Of the entries that follow, how many lines hold the word "below"? Reply with the number only.

## PROVIDED INFORMATION
------------------------------------------------------------------------
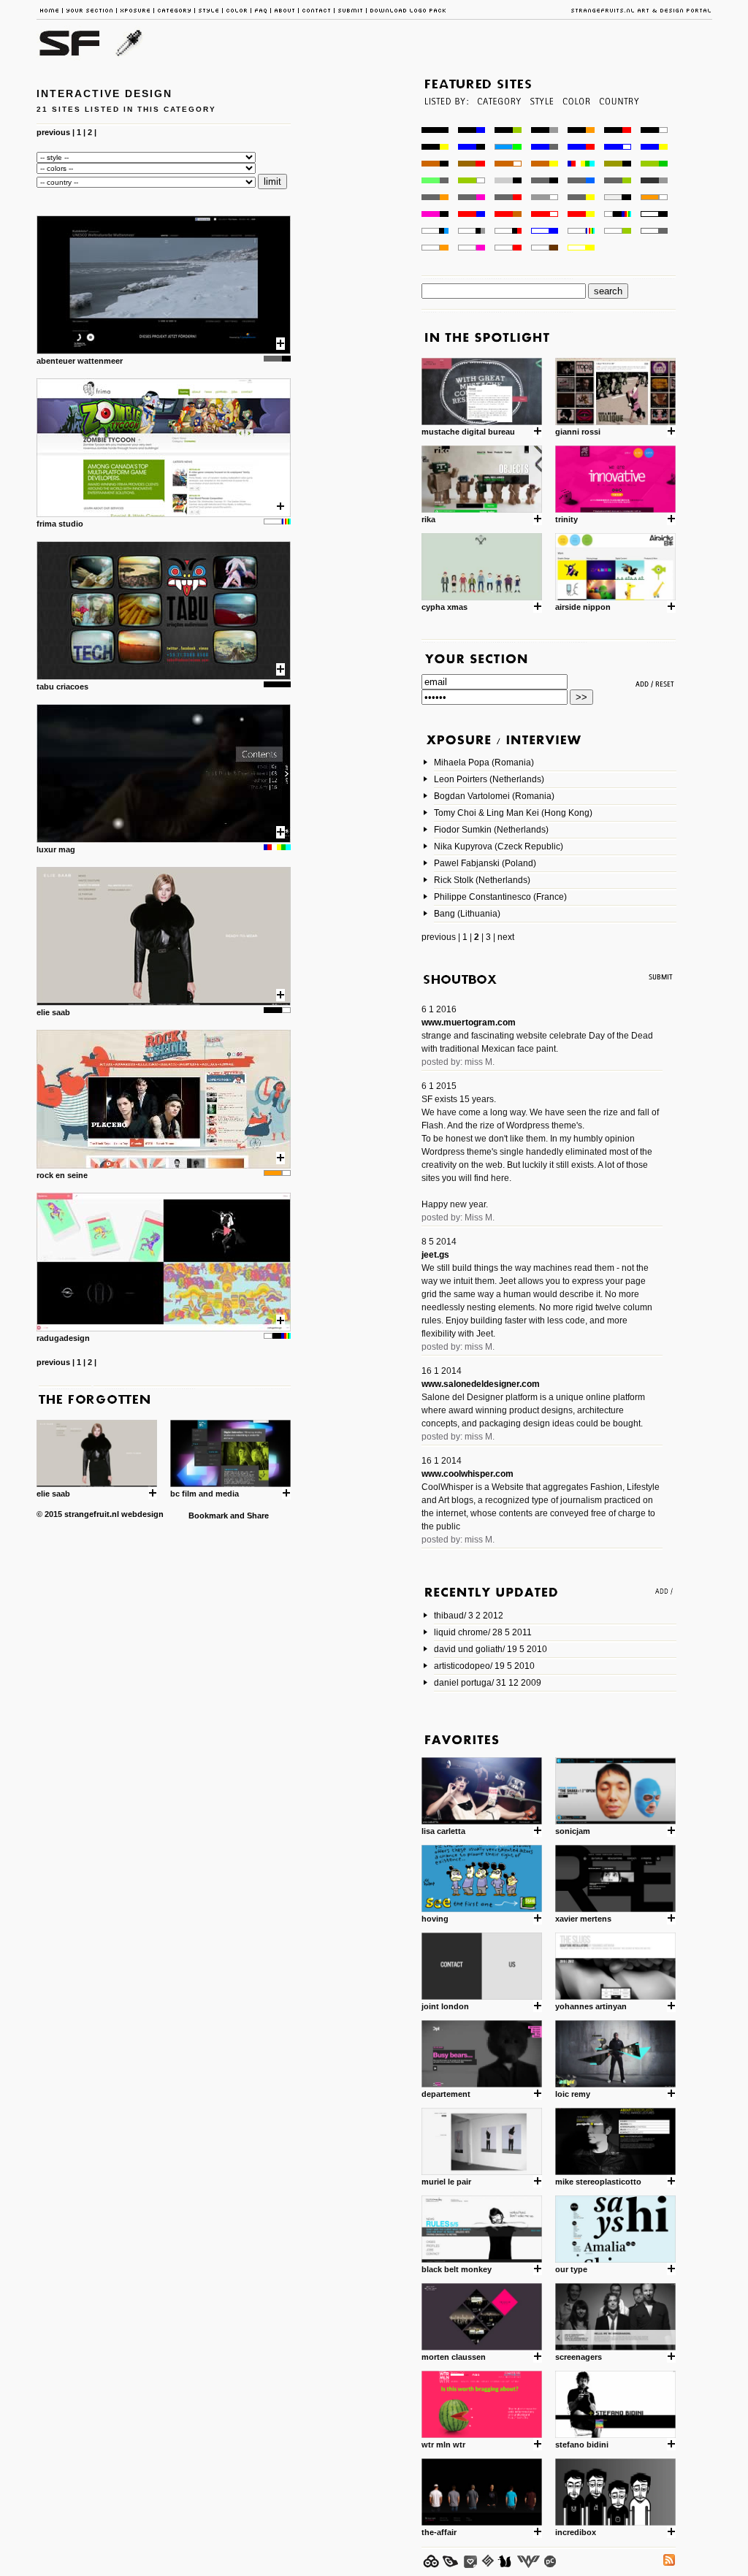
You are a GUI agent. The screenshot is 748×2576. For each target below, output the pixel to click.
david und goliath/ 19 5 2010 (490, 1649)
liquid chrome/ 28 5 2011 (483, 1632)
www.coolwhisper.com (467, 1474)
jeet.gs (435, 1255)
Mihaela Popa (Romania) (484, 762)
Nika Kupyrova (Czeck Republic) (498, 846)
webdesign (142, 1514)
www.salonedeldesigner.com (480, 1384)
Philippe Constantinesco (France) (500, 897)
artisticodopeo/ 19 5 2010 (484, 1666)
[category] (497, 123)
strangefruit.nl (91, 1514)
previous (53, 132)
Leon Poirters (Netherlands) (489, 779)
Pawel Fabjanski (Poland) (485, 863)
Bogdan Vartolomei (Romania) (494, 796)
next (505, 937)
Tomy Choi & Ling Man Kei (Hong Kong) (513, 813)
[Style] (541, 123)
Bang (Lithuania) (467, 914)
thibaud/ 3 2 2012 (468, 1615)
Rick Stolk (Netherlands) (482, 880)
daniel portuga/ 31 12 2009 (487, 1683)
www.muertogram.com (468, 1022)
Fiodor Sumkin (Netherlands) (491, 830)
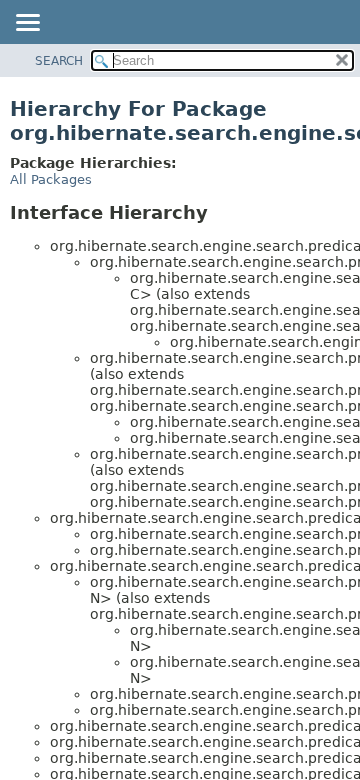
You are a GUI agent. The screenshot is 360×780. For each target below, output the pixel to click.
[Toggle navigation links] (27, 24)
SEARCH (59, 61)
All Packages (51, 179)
------------------------------------------------------------------------
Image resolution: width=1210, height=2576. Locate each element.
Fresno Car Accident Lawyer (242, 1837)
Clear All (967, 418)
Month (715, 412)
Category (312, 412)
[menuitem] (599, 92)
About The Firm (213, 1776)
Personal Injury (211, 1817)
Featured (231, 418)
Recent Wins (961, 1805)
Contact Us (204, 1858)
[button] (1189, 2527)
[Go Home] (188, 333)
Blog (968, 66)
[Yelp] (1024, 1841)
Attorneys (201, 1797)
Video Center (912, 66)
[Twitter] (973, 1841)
------------------------------------------------------------------------
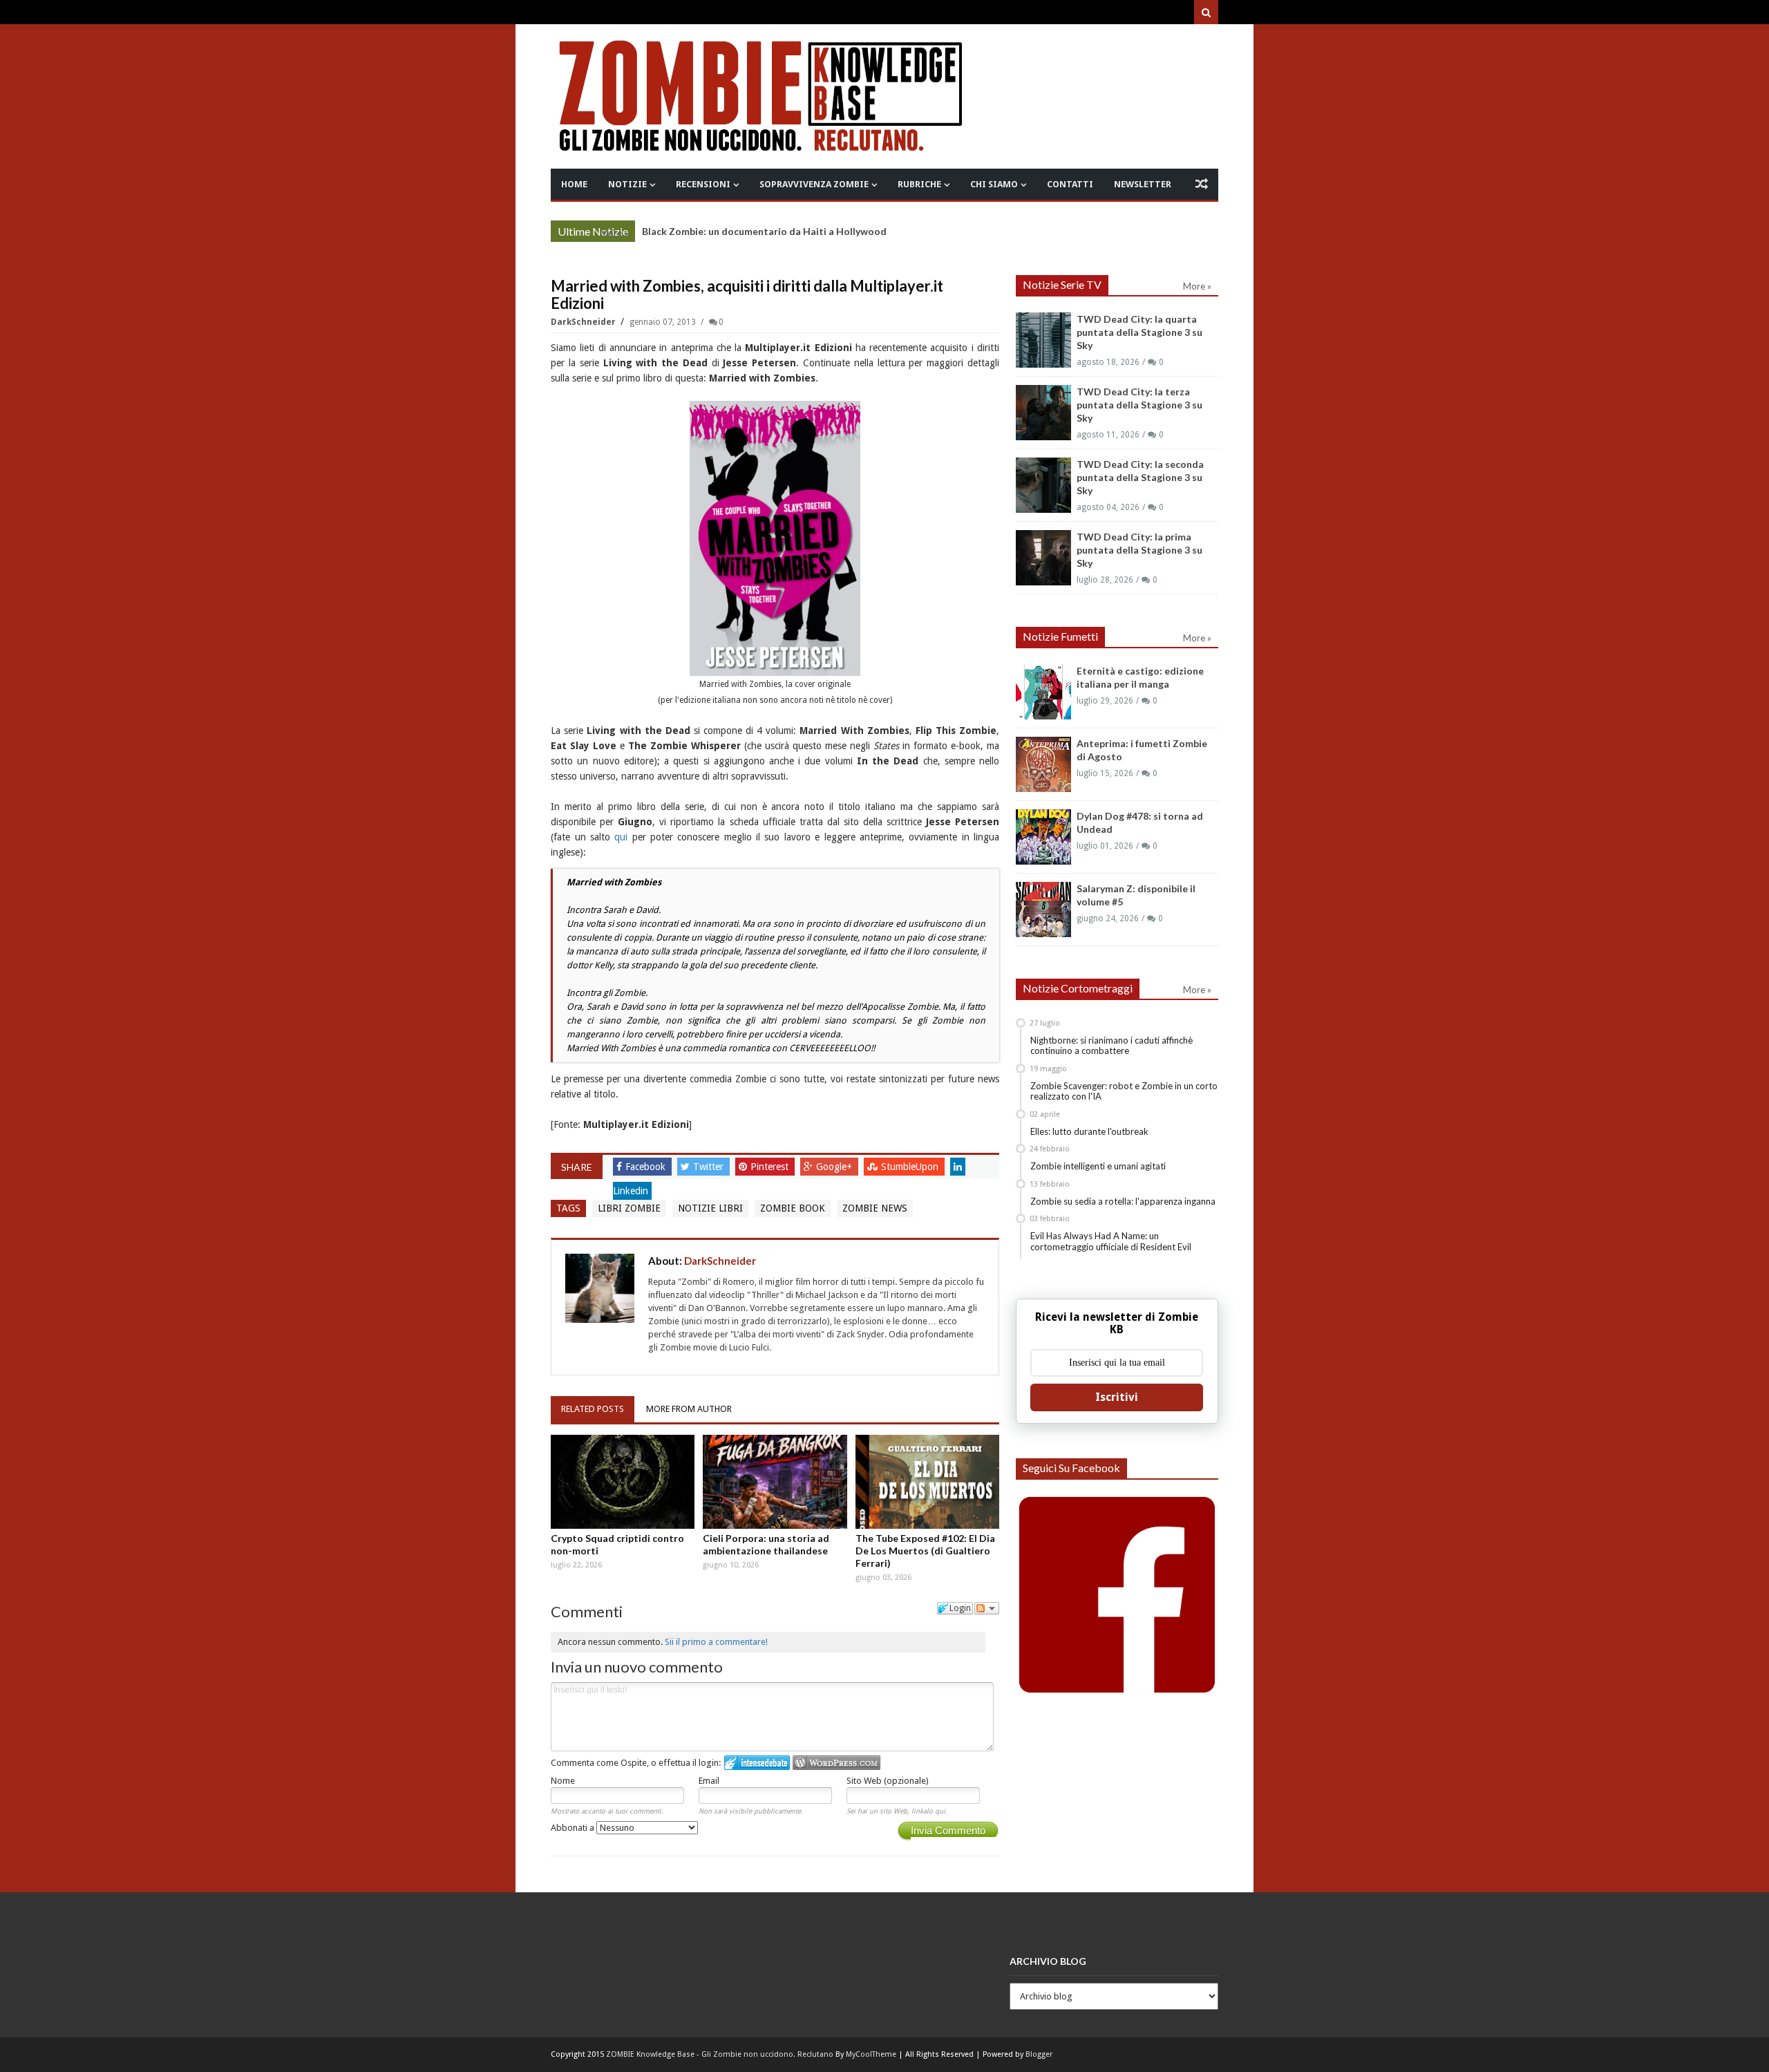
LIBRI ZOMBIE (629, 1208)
------------------------------------------------------------------------
## RESPONSE BOX
2